# Listing start
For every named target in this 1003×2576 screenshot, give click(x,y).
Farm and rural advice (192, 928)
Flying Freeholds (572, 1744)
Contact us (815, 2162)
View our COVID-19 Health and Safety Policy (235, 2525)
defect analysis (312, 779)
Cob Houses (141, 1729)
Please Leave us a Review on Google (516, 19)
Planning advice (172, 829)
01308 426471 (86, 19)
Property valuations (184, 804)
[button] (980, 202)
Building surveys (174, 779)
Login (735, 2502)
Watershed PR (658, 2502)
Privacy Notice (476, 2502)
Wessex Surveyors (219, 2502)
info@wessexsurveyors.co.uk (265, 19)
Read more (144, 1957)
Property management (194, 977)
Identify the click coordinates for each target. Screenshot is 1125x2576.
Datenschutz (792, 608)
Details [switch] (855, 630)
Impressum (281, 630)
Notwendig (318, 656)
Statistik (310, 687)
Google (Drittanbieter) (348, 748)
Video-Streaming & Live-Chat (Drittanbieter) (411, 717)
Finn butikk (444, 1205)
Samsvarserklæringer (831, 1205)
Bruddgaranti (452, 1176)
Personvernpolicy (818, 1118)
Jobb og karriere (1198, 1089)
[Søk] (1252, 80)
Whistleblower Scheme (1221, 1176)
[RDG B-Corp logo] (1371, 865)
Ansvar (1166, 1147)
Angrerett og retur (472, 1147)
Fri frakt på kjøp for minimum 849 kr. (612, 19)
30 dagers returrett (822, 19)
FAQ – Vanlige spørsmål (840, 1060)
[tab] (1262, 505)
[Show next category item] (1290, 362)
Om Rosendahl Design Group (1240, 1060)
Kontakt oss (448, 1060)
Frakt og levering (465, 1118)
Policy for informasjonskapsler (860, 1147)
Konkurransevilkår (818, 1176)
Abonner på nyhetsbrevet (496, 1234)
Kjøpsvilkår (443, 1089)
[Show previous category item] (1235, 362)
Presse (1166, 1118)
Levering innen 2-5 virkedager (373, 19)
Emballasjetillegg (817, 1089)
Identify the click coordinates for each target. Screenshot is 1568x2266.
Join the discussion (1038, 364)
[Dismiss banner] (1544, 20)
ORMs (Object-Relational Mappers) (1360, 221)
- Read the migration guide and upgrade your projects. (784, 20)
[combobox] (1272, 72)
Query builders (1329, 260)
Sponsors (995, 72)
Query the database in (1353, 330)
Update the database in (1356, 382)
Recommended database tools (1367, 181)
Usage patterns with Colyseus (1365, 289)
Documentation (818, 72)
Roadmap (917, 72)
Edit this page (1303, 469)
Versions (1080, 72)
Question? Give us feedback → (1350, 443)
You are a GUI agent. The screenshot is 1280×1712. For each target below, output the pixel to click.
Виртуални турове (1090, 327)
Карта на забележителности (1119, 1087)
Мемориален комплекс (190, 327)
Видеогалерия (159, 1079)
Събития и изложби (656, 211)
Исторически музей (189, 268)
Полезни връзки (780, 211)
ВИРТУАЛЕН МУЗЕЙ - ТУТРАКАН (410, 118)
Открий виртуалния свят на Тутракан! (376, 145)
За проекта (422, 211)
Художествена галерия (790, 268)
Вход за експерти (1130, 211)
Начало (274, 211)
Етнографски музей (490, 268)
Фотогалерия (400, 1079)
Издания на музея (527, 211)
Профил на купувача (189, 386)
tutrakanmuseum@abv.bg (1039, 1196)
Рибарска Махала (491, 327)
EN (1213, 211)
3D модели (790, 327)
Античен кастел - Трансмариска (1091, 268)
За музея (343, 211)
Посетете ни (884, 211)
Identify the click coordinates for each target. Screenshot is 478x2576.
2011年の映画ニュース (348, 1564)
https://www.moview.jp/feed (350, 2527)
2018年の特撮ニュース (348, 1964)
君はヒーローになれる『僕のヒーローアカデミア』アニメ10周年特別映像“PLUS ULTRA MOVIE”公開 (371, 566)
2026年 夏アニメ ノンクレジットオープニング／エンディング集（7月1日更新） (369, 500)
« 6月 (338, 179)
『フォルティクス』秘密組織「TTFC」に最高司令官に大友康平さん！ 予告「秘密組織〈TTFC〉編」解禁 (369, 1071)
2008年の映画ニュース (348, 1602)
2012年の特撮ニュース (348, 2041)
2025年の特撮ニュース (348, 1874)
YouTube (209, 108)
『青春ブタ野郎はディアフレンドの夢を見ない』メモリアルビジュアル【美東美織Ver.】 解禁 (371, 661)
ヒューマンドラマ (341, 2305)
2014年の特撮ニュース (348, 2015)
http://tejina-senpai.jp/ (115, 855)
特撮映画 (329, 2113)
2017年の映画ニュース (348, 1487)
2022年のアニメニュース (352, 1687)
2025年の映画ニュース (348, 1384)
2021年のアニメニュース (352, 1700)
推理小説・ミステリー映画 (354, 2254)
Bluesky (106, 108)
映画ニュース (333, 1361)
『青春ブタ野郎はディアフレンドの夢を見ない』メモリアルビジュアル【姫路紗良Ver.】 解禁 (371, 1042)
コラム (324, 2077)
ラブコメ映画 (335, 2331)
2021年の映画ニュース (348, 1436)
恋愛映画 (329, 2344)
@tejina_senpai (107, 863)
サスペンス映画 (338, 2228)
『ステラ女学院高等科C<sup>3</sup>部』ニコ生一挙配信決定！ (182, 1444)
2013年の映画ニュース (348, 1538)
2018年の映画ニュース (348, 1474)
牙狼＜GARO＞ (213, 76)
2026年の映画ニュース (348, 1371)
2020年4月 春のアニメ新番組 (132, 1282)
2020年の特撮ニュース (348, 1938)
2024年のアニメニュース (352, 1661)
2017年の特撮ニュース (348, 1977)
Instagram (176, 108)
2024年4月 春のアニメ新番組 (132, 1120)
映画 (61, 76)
# Listing end
» What needs to be done
Rewrite all the records above, swapping "click coordinates" for "pointer coordinates" and leaving everything else unchanged.

» Full answer
For every named target in this 1003×2576 screenshot, give click(x,y).
Farm and rural advice (192, 928)
Flying Freeholds (572, 1744)
Contact us (815, 2162)
View our COVID-19 Health and Safety Policy (235, 2525)
defect analysis (312, 779)
Cob Houses (141, 1729)
Please Leave us a Review on Google (516, 19)
Planning advice (172, 829)
01308 426471 (86, 19)
Property valuations (184, 804)
[button] (980, 202)
Building surveys (174, 779)
Login (735, 2502)
Watershed PR (658, 2502)
Privacy Notice (476, 2502)
Wessex Surveyors (219, 2502)
info@wessexsurveyors.co.uk (265, 19)
Read more (144, 1957)
Property management (194, 977)
Identify the pointer coordinates for each target. Screenshot is 1125x2576.
Datenschutz (792, 608)
Details [switch] (855, 630)
Impressum (281, 630)
Notwendig (318, 656)
Statistik (310, 687)
Google (Drittanbieter) (348, 748)
Video-Streaming & Live-Chat (Drittanbieter) (411, 717)
Finn butikk (444, 1205)
Samsvarserklæringer (831, 1205)
Bruddgaranti (452, 1176)
Personvernpolicy (818, 1118)
Jobb og karriere (1198, 1089)
[Søk] (1252, 80)
Whistleblower Scheme (1221, 1176)
[RDG B-Corp logo] (1371, 865)
Ansvar (1166, 1147)
Angrerett og retur (472, 1147)
Fri frakt på kjøp for minimum 849 kr. (612, 19)
30 dagers returrett (822, 19)
FAQ – Vanlige spørsmål (840, 1060)
[tab] (1262, 505)
[Show next category item] (1290, 362)
Om Rosendahl Design Group (1240, 1060)
Kontakt oss (448, 1060)
Frakt og levering (465, 1118)
Policy for informasjonskapsler (860, 1147)
Konkurransevilkår (818, 1176)
Abonner på nyhetsbrevet (496, 1234)
Kjøpsvilkår (443, 1089)
[Show previous category item] (1235, 362)
Presse (1166, 1118)
Levering innen 2-5 virkedager (373, 19)
Emballasjetillegg (817, 1089)
Identify the pointer coordinates for each target. Screenshot is 1568x2266.
Join the discussion (1038, 364)
[Dismiss banner] (1544, 20)
ORMs (Object-Relational Mappers) (1360, 221)
- Read the migration guide and upgrade your projects. (784, 20)
[combobox] (1272, 72)
Query builders (1329, 260)
Sponsors (995, 72)
Query the database in (1353, 330)
Update the database in (1356, 382)
Recommended database tools (1367, 181)
Usage patterns with Colyseus (1365, 289)
Documentation (818, 72)
Roadmap (917, 72)
Edit this page (1303, 469)
Versions (1080, 72)
Question? Give us feedback → (1350, 443)
You are a GUI agent. The screenshot is 1280×1712. For each target below, output the pixel to click.
Виртуални турове (1090, 327)
Карта на забележителности (1119, 1087)
Мемориален комплекс (190, 327)
Видеогалерия (159, 1079)
Събития и изложби (656, 211)
Исторически музей (189, 268)
Полезни връзки (780, 211)
ВИРТУАЛЕН МУЗЕЙ - ТУТРАКАН (410, 118)
Открий виртуалния свят на Тутракан! (376, 145)
За проекта (422, 211)
Художествена галерия (790, 268)
Вход за експерти (1130, 211)
Начало (274, 211)
Етнографски музей (490, 268)
Фотогалерия (400, 1079)
Издания на музея (527, 211)
Профил на купувача (189, 386)
tutrakanmuseum@abv.bg (1039, 1196)
Рибарска Махала (491, 327)
EN (1213, 211)
3D модели (790, 327)
Античен кастел - Трансмариска (1091, 268)
За музея (343, 211)
Посетете ни (884, 211)
Identify the pointer coordinates for each target. Screenshot is 478x2576.
2011年の映画ニュース (348, 1564)
https://www.moview.jp/feed (350, 2527)
2018年の特撮ニュース (348, 1964)
君はヒーローになれる『僕のヒーローアカデミア』アニメ10周年特別映像“PLUS ULTRA MOVIE”公開 (371, 566)
2026年 夏アニメ ノンクレジットオープニング／エンディング集（7月1日更新） (369, 500)
« 6月 (338, 179)
『フォルティクス』秘密組織「TTFC」に最高司令官に大友康平さん！ 予告「秘密組織〈TTFC〉編」解禁 (369, 1071)
2008年の映画ニュース (348, 1602)
2012年の特撮ニュース (348, 2041)
2025年の特撮ニュース (348, 1874)
YouTube (209, 108)
『青春ブタ野郎はディアフレンドの夢を見ない』メモリアルビジュアル【美東美織Ver.】 解禁 (371, 661)
ヒューマンドラマ (341, 2305)
2014年の特撮ニュース (348, 2015)
http://tejina-senpai.jp/ (115, 855)
特撮映画 (329, 2113)
2017年の映画ニュース (348, 1487)
2022年のアニメニュース (352, 1687)
2025年の映画ニュース (348, 1384)
2021年のアニメニュース (352, 1700)
推理小説・ミステリー映画 (354, 2254)
Bluesky (106, 108)
映画ニュース (333, 1361)
『青春ブタ野郎はディアフレンドの夢を見ない』メモリアルビジュアル【姫路紗良Ver.】 解禁 (371, 1042)
コラム (324, 2077)
ラブコメ映画 (335, 2331)
2021年の映画ニュース (348, 1436)
恋愛映画 (329, 2344)
@tejina_senpai (107, 863)
サスペンス映画 (338, 2228)
『ステラ女学院高等科C<sup>3</sup>部』ニコ生一挙配信決定！ (182, 1444)
2013年の映画ニュース (348, 1538)
2018年の映画ニュース (348, 1474)
牙狼＜GARO＞ (213, 76)
2026年の映画ニュース (348, 1371)
2020年4月 春のアニメ新番組 (132, 1282)
2020年の特撮ニュース (348, 1938)
2024年のアニメニュース (352, 1661)
2017年の特撮ニュース (348, 1977)
Instagram (176, 108)
2024年4月 春のアニメ新番組 (132, 1120)
映画 (61, 76)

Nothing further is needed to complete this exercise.